Given data:
***
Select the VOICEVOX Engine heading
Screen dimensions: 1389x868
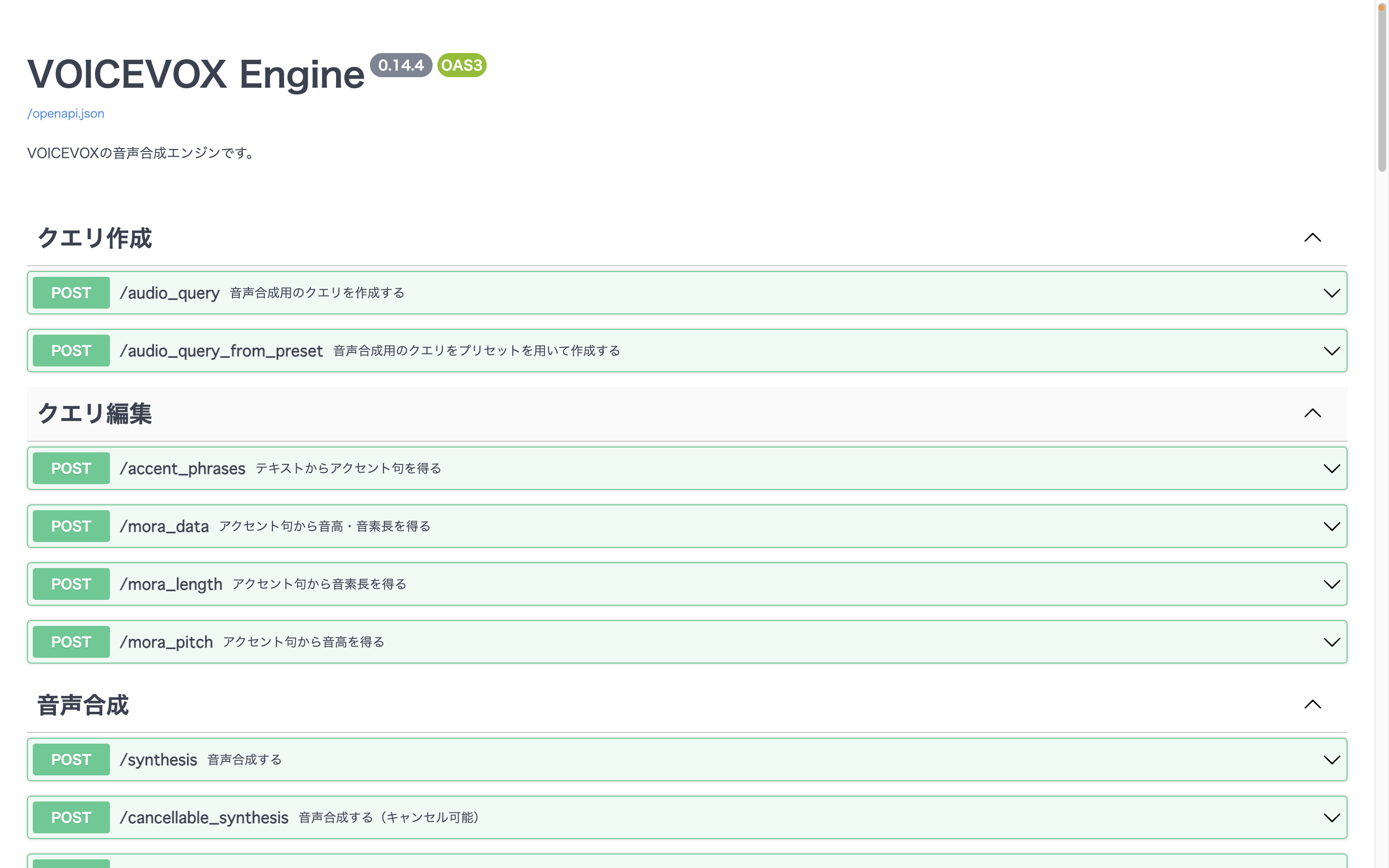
***
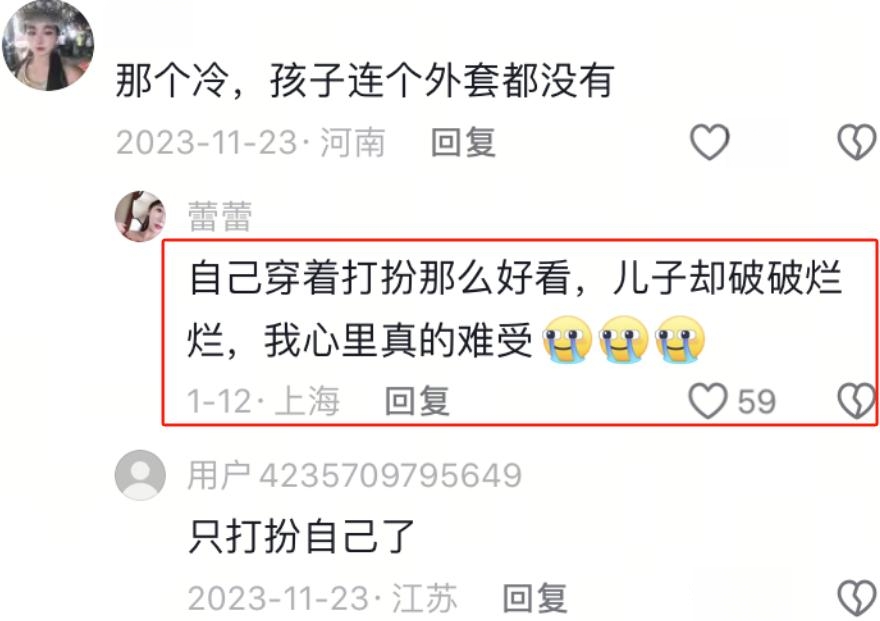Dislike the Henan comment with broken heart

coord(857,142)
***
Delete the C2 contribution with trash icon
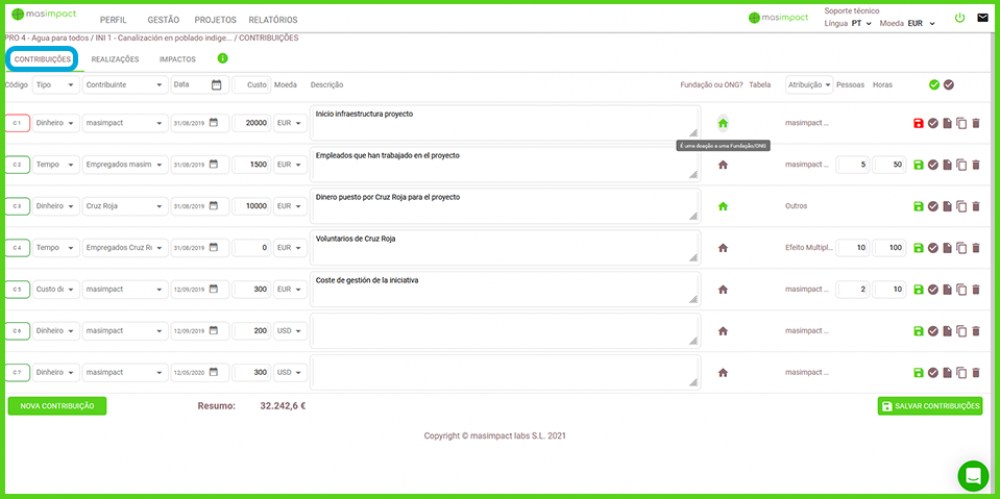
***
Prompt: Please give back exactly the lines of this listing beginning at the line with "Select the VOICEVOX Engine heading" and ending with the line with "Screen dimensions: 1389x868", both included, and nothing else.

Solution to this task:
Select the VOICEVOX Engine heading
Screen dimensions: 1389x868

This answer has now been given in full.